EU-Beitritt der Ukraine: eine unhaltbare Chimäre

Der Beschluß des Europäischen Rates der EU vom 15.12. (ohne Ungarn, dessen Ministerpräsident Orban vor der Abstimmung den Saal verließ) für die Aufnahme von Verhandlungen über einen EU-Beitritt der Ukraine ist bestenfalls realitätsfern und schlimmstenfalls ein grausames Täuschungsmanöver. Die Soforthilfe für die Ukraine wurde blockiert, während der Beitrittsprozeß, wenn überhaupt, erst abgeschlossen sein wird, wenn alle derzeitigen EU-Regierungschefs längst aus dem Amt sind.
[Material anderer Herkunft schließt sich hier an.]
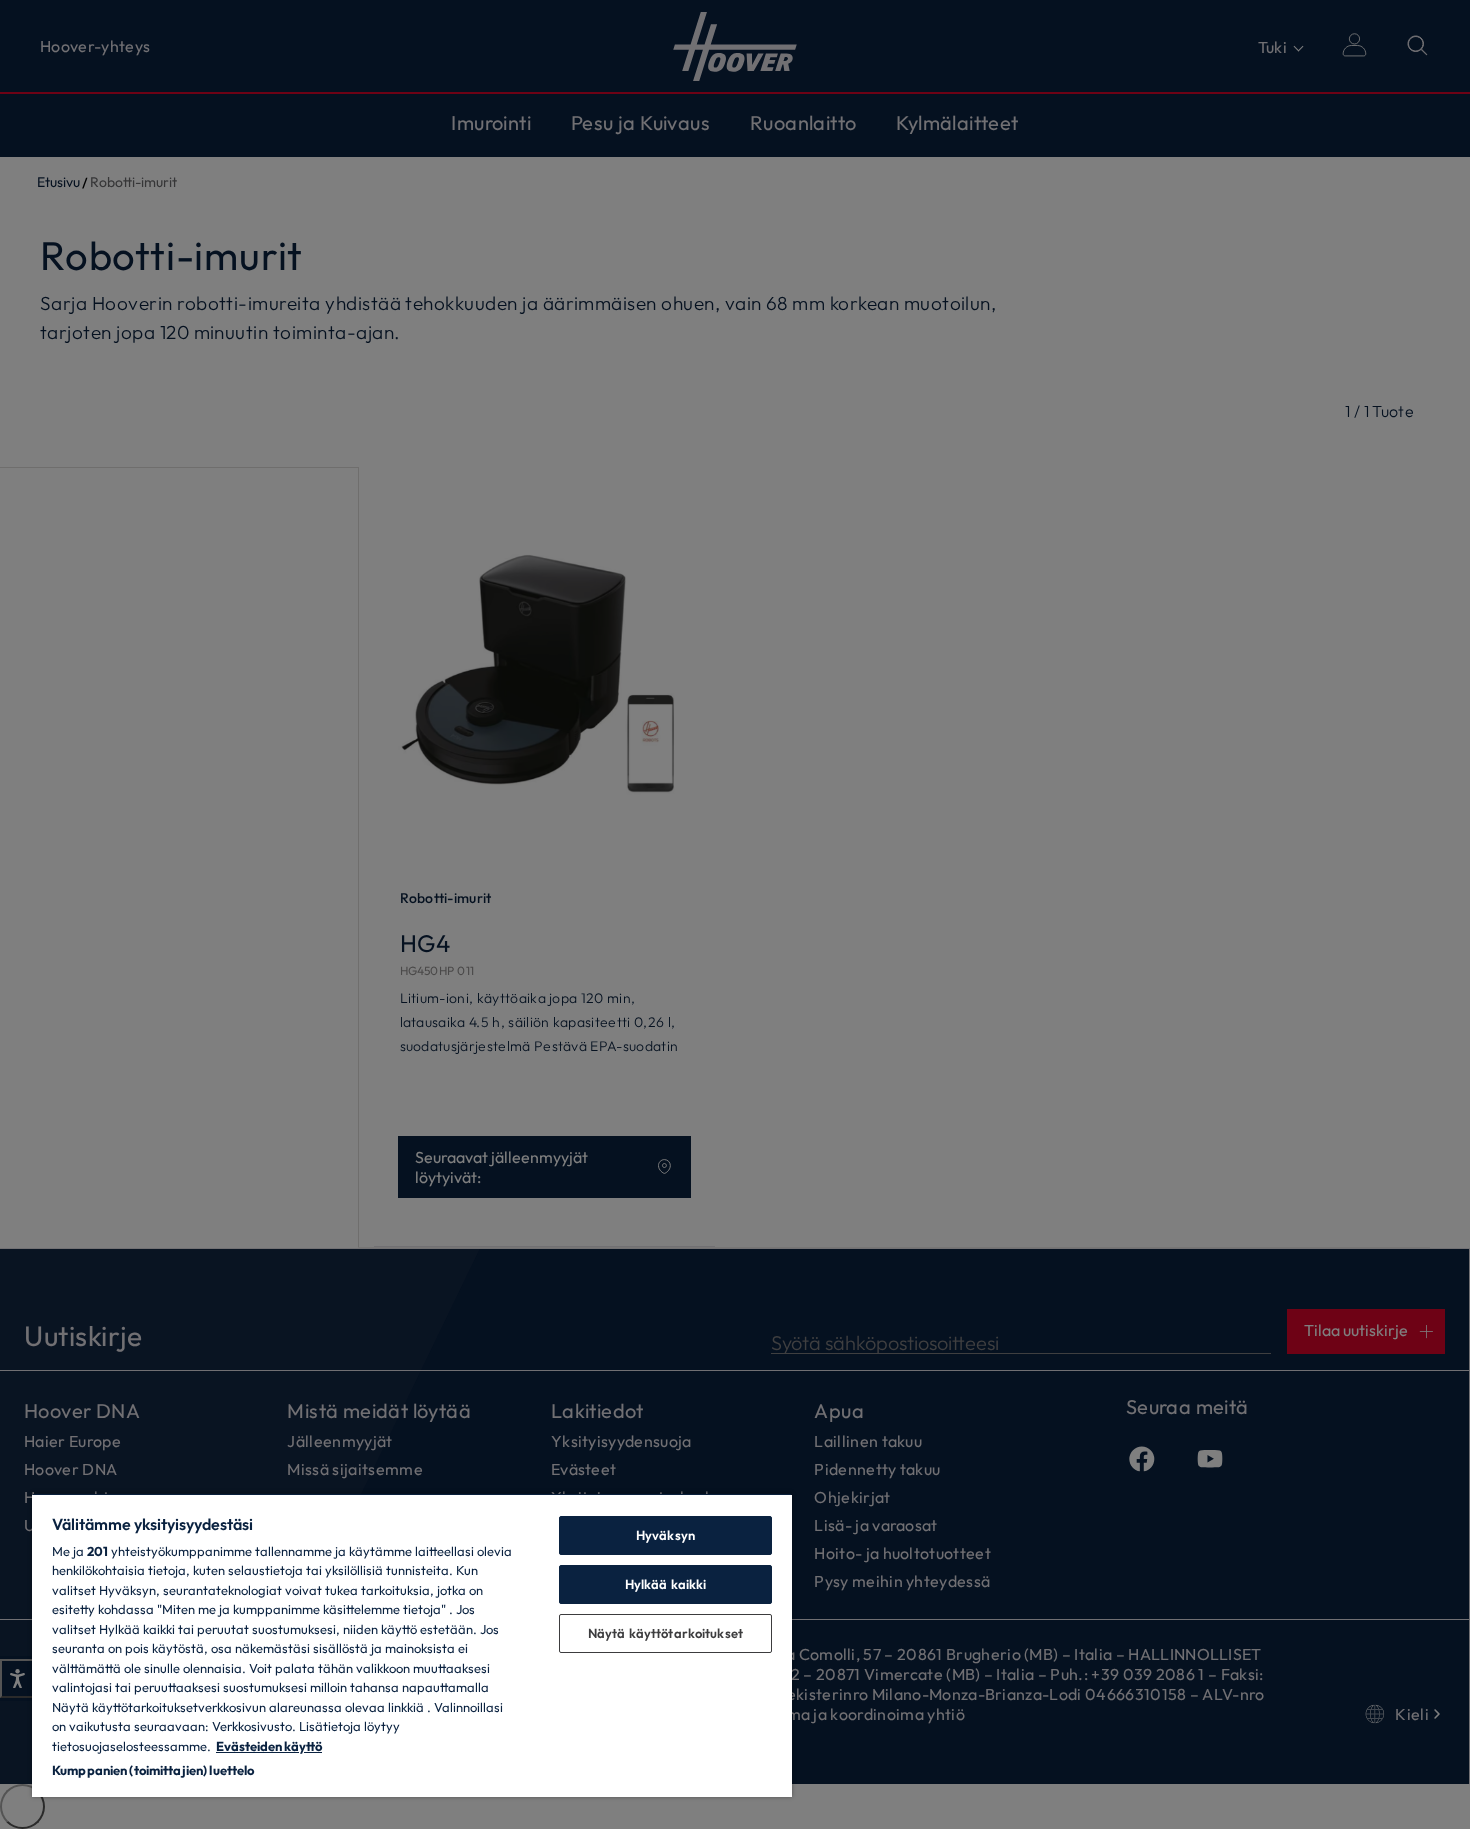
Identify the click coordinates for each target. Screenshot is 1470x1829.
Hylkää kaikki (666, 1584)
Während die europäischen Mainstream-Medien sich in Lobeshymnen über die Entscheidung ergingen, beschrieb die Washington Post recht treffend, was ein Beitritt der Ukraine für die EU bedeuten würde:

Da die Ukraine das fünftbevölkerungsreichste Land in Europa ist, entfielen auf sie 9% bei Abstimmungen mit „qualifizierter Mehrheit“ (mindestens 55% der Mitgliedsländer mit mindestens 65% der Bevölkerung, damit werden viele Entscheidungen in der EU getroffen). Und da sie mit Abstand das ärmste Land ist, würde sie nach den jetzigen Regeln den größten Teil der Subventionen absorbieren.
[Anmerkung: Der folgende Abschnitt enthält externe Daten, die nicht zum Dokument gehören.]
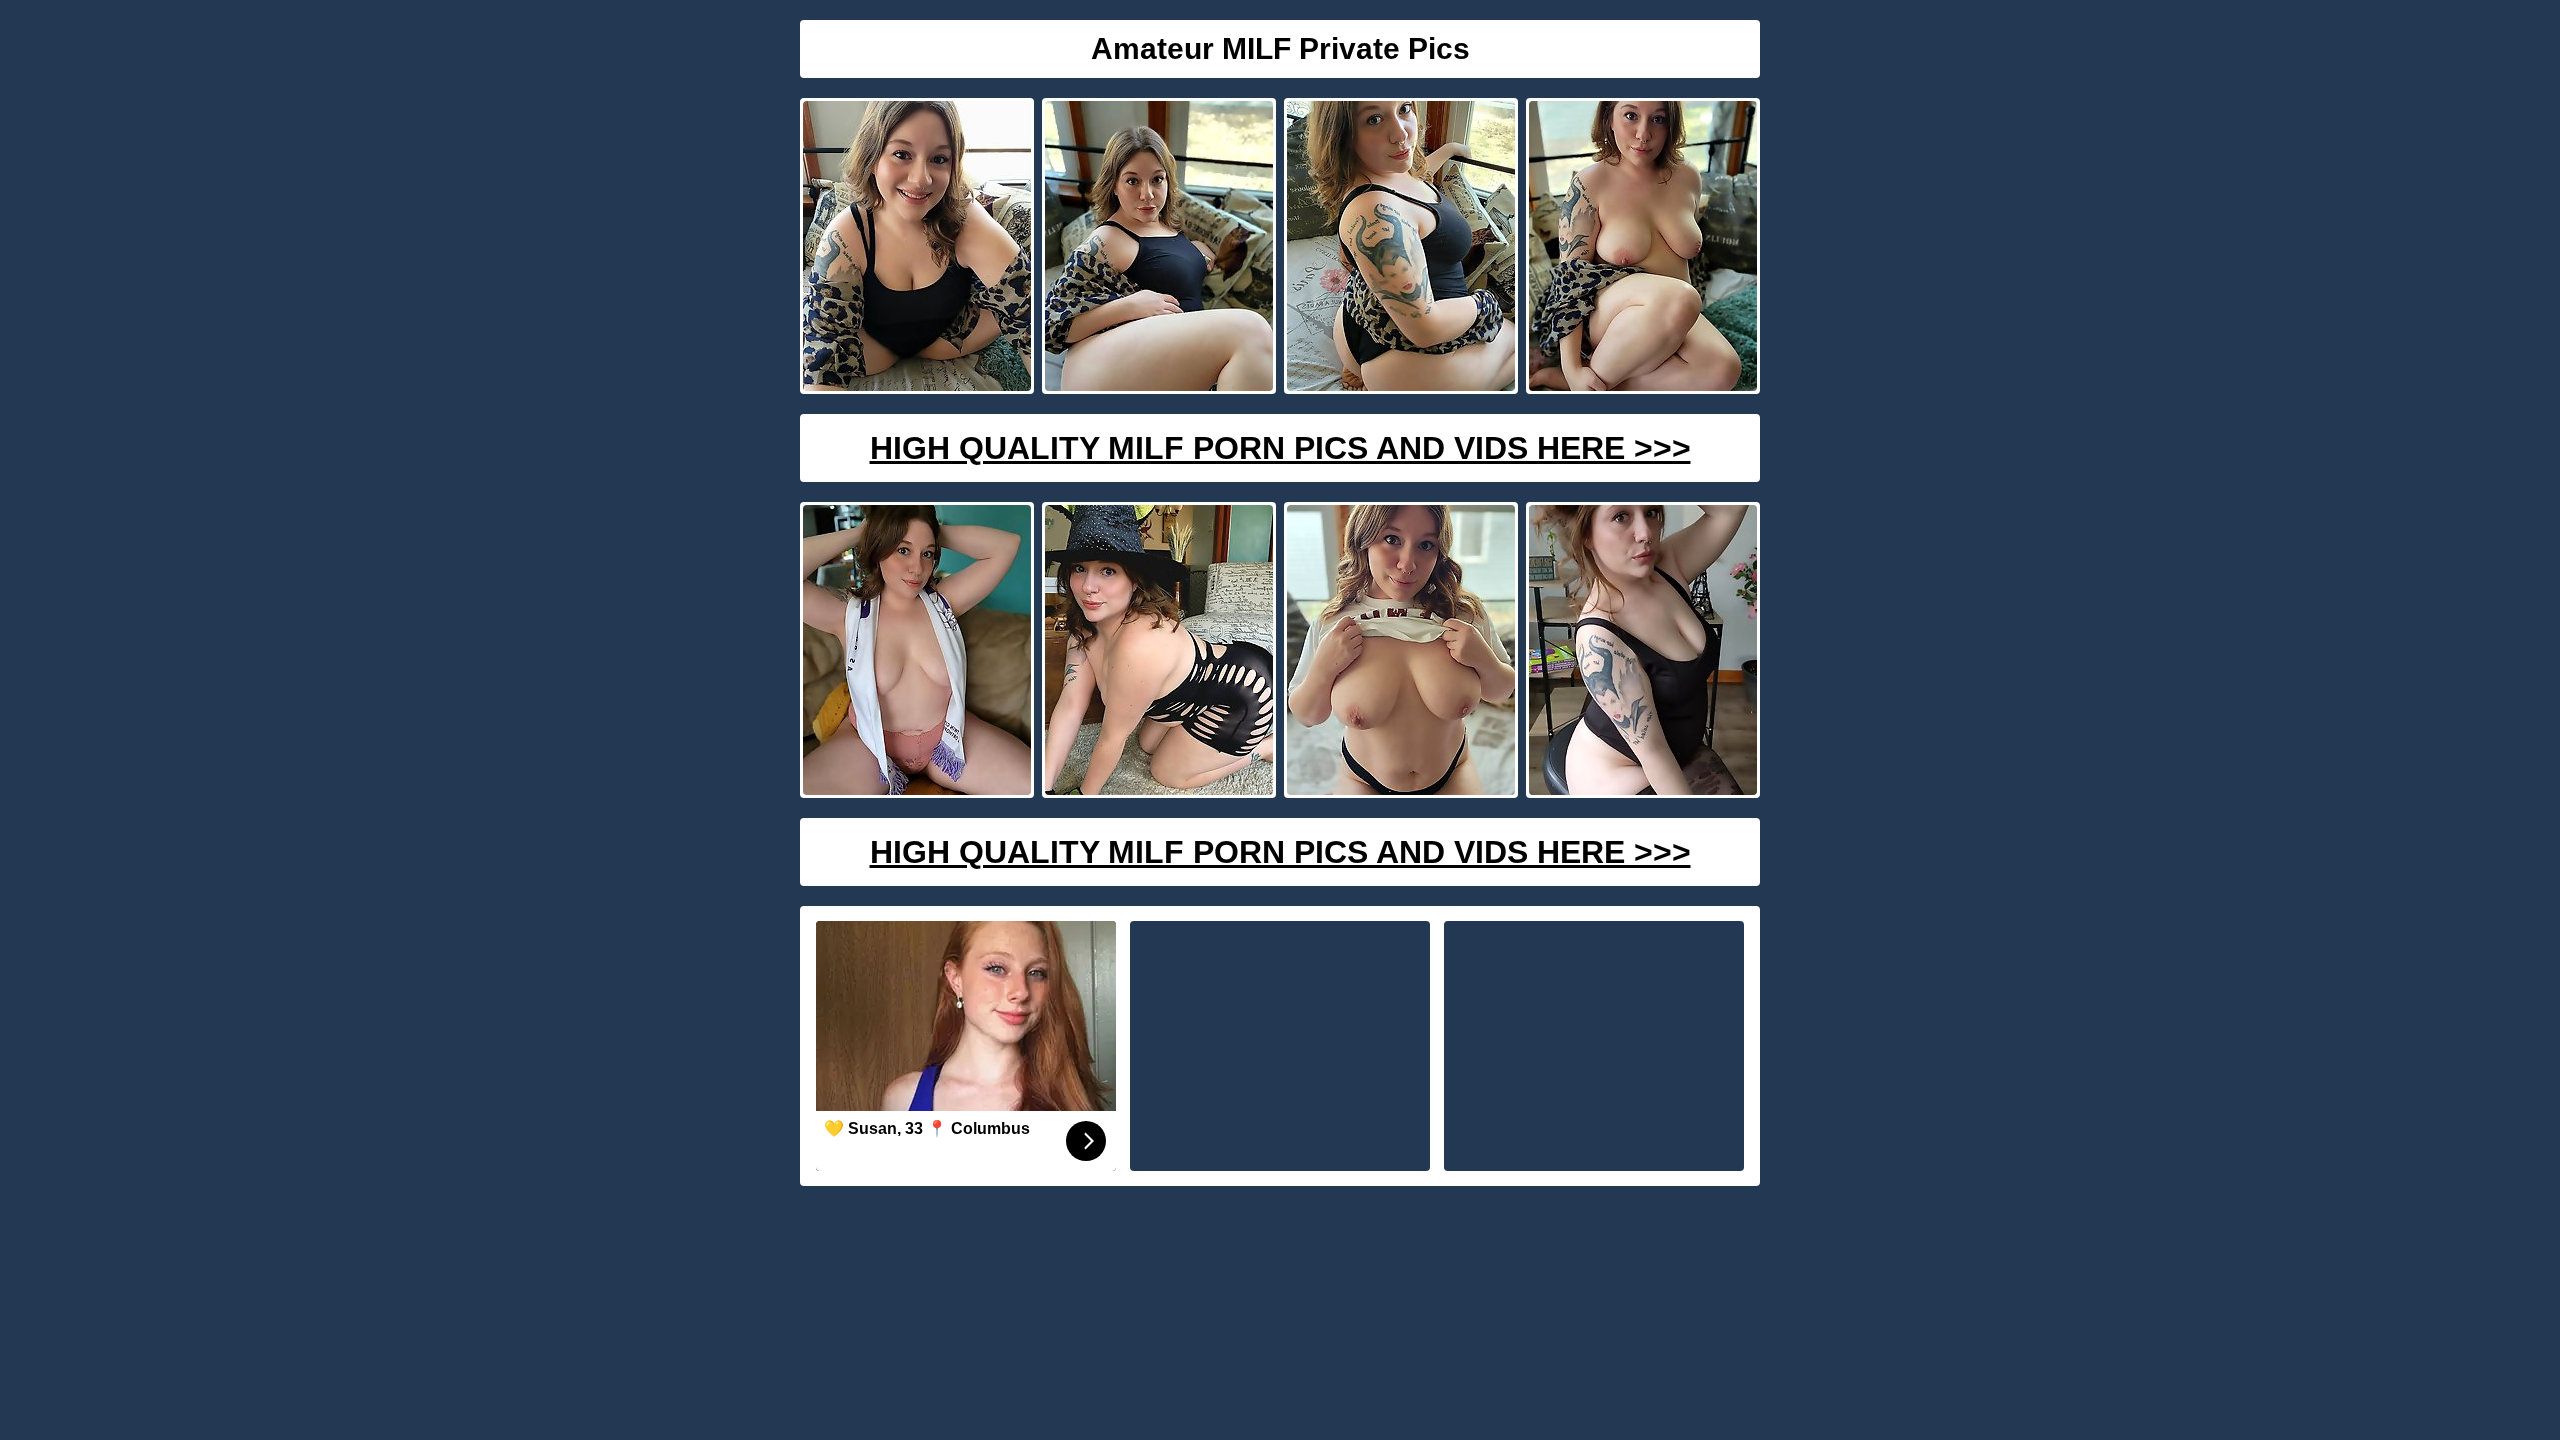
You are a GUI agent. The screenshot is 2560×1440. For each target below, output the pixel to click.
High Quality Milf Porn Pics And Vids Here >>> (1280, 448)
Bei Abstimmungen mit qualifizierter Mehrheit hätte Deutschland statt 18,6% nur noch 16,9% der Stimmen. Polen und die Ukraine hätten zusammen so viel Macht wie Deutschland. Vielleicht ahnen die Autoren der Washington Post nicht, daß einige in der EU gerade das sehr gerne sähen. Hinzu kommt der dort nicht angesprochene militärisch-strategische Aspekt – ein EU-Mitglied ist faktisch auch Mitglied der NATO.
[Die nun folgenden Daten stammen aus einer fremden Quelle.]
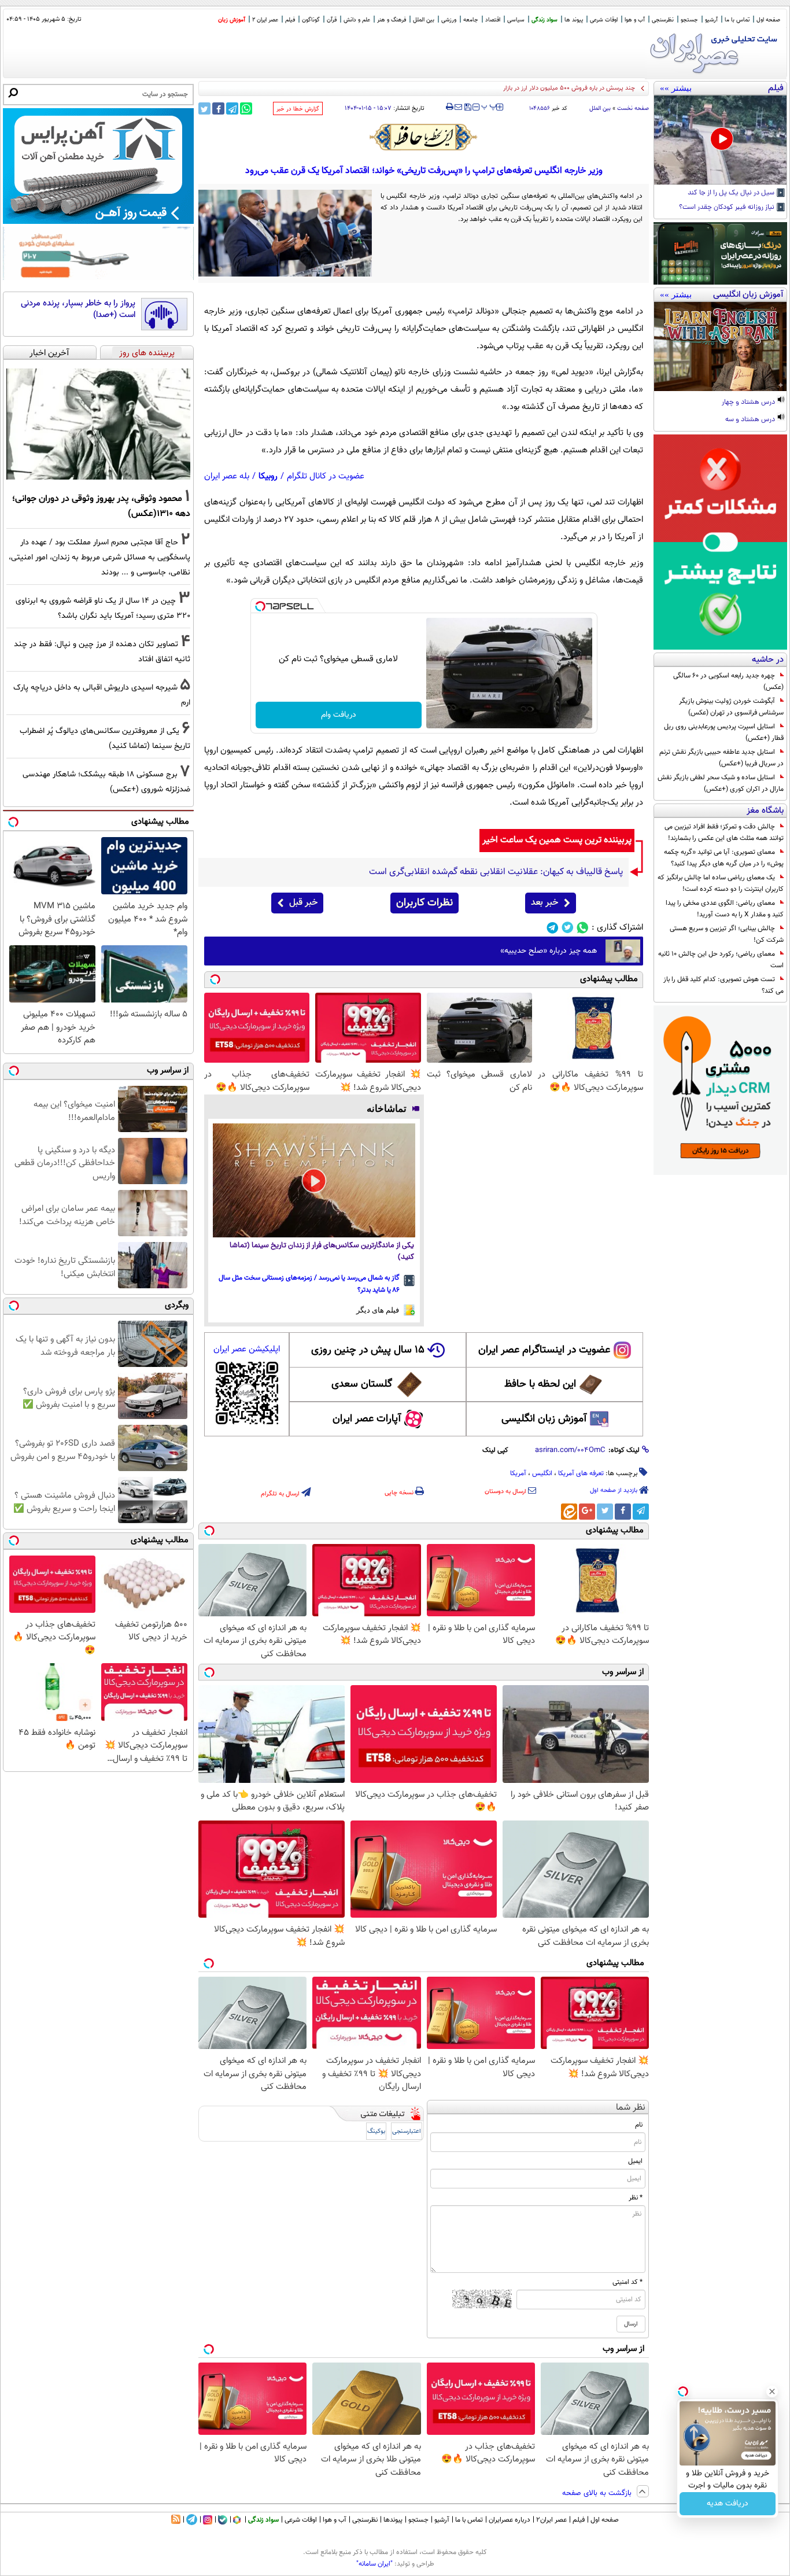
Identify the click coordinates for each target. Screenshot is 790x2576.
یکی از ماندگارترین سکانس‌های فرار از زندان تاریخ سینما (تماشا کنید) (322, 1251)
In der Post heißt es, viele in Brüssel seien der Meinung, um die Ukraine und andere Länder aufzunehmen, müsse die EU ihre wichtigsten Institutionen, u.a. das Parlament, und ihre Agrarpolitik reformieren. Derzeit erhalten europäische Landwirte Subventionen von gut 183 Euro pro Hektar bewirtschafteter Fläche, und angesichts der großen Flächen würden die ukrainischen Landwirte viele Milliarden erhalten. In Polen protestieren die Landwirte bereits gegen ukrainische Getreideexporte, die sich negativ auf die inländischen Preise auswirken. Die Ukraine exportierte vor dem Krieg 20 Mio.t Weizen im Jahr, das entspricht einem Drittel der gesamten EU-Ausfuhren. Polen dagegen exportiert nur 4 Mio.t pro Jahr.

Das jährliche Pro-Kopf-BIP der Ukraine lag 2021 bei 4470 Dollar. In Bulgarien, dem ärmsten Land der EU, waren es nach Angaben des IWF 10.700 Euro. Laut einer Schätzung von EU-Kommission, Weltbank und UNO nach dem ersten Jahr des Konflikts werden sich die Kosten für den Wiederaufbau nach dem Krieg auf mindestens 366 Mrd.€ belaufen. Zwischen Versprechen und Taten dürfte also eine große Lücke klaffen.